### SHORT EXERCISE
Copy only the lines from the one with "Image resolution: width=629" to the one with "Expand Settings used with Show Details", both ends included, in full, and leave the pictures out. Multiply each answer coordinate by 0.75 and round to a whole number, with halves going up, and keep every other number unchanged.

### INFORMATION SHOWN
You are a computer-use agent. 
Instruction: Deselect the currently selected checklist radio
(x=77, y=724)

* * *

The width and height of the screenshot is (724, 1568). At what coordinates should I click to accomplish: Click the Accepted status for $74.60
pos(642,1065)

...

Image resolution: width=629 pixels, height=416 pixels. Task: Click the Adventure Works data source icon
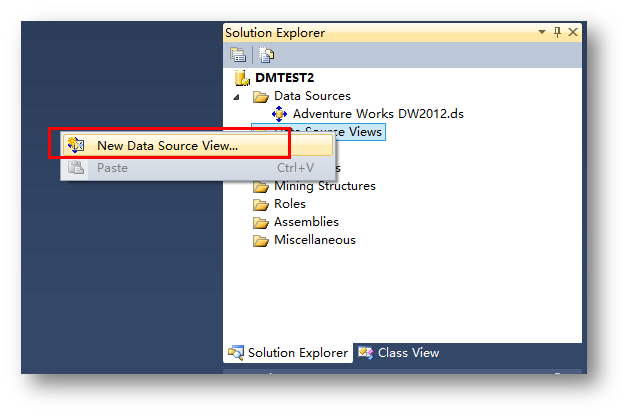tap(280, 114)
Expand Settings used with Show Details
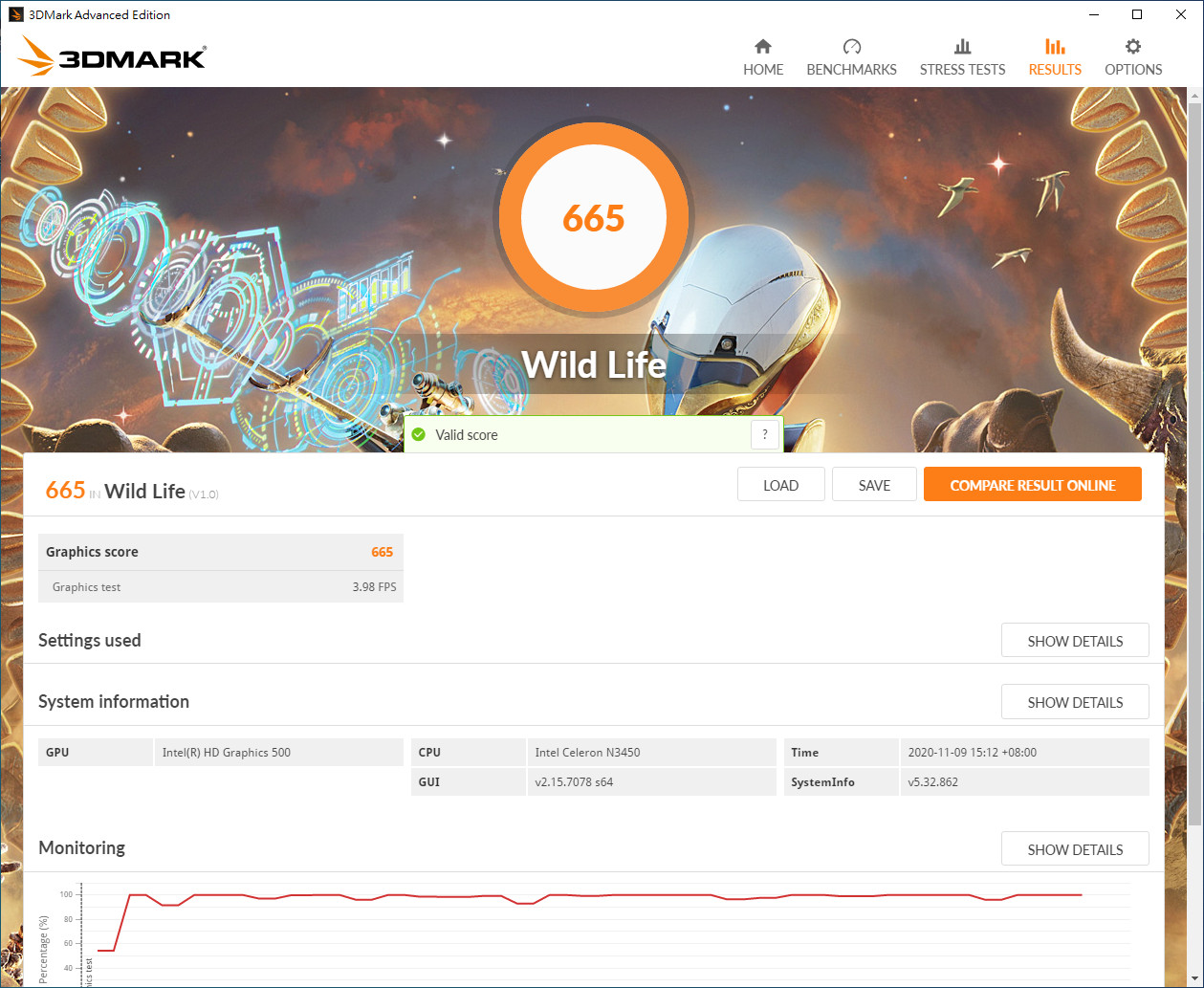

### RESPONSE TO THE TASK
Image resolution: width=629 pixels, height=416 pixels. Task: Click the Adventure Works data source icon
tap(210, 86)
Expand Settings used with Show Details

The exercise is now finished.